Blue Bird’s management minimized such pressure in its public statements, even as it fought hard to beat back union organizers.
“Although we respect and support the right for employees to choose, we do not believe that Blue Bird is better served by injecting a labor union into our relationship with employees,” said Julianne Barclay, a spokeswoman for the company. “During the pending election campaign, we have voiced our opinion to our employees that a union is not in the best interest of the company or our employees.”
Friday’s union victory has the labor movement thinking big as the federal money continues to flow, and that could be good for Mr. Biden and other Democrats, especially in the pivotal state of Georgia.
“Workers at places like Blue Bird, in many ways, embody the future,” Mr. Flippo said after the vote, adding, “For too long, corporations cynically viewed the South as a place where they could suppress wages and working conditions because they believed they could keep workers from unionizing.”
The Blue Bird union shop, 1,400 workers strong, will be one of the biggest in the South, and union leaders said it could be a beachhead as they eyed new electric vehicle suppliers moving in — and potentially the biggest, most difficult targets: foreign electric vehicle makers like Hyundai, Mercedes-Benz and BMW, which have located in Georgia, Alabama and South Carolina in part to avoid unions.
“Companies move there for a reason — they want as smooth a path toward crushing unions as possible,” said Steve Smith, a national spokesman for the A.F.L.-C.I.O. “But we have federal money rolling in, a friendly administration and a chance to make inroads like we have never had before.”
The Blue Bird plant, which rises suddenly off a rural highway lined with peach and pecan orchards, has long made it a practice to hire less educated workers, some of whom have prison records and most of whom start at $16 or $17 an hour, said Alex Perkins, a main organizer for the United Steelworkers in Georgia.

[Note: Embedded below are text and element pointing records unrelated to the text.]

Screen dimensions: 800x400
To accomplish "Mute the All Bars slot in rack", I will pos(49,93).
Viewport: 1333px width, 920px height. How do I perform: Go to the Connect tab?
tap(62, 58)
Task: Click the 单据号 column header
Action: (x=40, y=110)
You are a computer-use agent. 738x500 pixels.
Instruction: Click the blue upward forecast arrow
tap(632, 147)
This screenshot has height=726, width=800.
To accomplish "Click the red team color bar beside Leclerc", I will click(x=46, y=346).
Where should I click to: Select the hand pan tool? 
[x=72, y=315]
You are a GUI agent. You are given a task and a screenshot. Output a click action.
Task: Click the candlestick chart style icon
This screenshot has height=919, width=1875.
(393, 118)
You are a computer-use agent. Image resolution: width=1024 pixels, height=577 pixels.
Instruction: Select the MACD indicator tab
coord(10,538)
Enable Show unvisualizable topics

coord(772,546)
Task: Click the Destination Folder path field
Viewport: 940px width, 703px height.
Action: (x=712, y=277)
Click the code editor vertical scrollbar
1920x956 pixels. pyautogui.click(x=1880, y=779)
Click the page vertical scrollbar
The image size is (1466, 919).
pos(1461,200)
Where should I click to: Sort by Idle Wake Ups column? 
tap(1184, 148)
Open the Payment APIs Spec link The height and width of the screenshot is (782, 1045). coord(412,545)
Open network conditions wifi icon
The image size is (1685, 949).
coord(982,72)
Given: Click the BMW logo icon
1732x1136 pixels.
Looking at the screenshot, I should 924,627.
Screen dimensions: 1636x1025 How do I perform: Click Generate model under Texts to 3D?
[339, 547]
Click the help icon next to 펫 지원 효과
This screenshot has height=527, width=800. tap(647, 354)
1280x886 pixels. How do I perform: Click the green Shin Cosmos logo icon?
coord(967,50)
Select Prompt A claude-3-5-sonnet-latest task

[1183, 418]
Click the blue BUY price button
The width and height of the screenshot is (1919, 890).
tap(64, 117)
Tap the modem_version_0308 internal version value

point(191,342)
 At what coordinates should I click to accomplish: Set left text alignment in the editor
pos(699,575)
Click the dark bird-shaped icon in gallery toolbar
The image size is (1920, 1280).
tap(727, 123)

A union was a tough sell for such vulnerable workers against a management that was fiercely opposed, organizers conceded. Coming off the last shift of the day on Thursday, most workers declined to speak on the record. A clutch of about a dozen workers stood on Friday at the Circle K gas station across the street from the plant in the predawn darkness, holding pro-union signs as the first workers arrived to cast ballots under the gaze of National Labor Relations Board monitors.
But Cynthia Harden, who has worked at the plant for five years and voted in favor of organizing, did talk about the pressure workers were under to vote against it. Slide shows on the voting process, which showed ballots marked “no,” said that the company could go broke if the union won, and there was a sudden appearance of food trucks at lunch and banners on the perimeter fence reading, “We Love Our Employees!”
“They’ve made some changes already, but if the union hadn’t started, nothing would have happened,” she said.
The letter that Georgia’s Democratic senators, Raphael Warnock and Jon Ossoff, wrote to Matt Stevenson, Blue Bird’s chief executive and president, was remarkably timid, praising the company for its cooperation and its well-paying jobs before “encouraging all involved, whatever their desired outcome, to make sure that the letter and the spirit of the National Labor Relations Act are followed.”
Mr. Perkins fumed at that tone, considering the work that unions had put in to help Mr. Warnock win re-election last year. “I won’t forget it next time,” he said.
Both senators declined requests to comment on the election.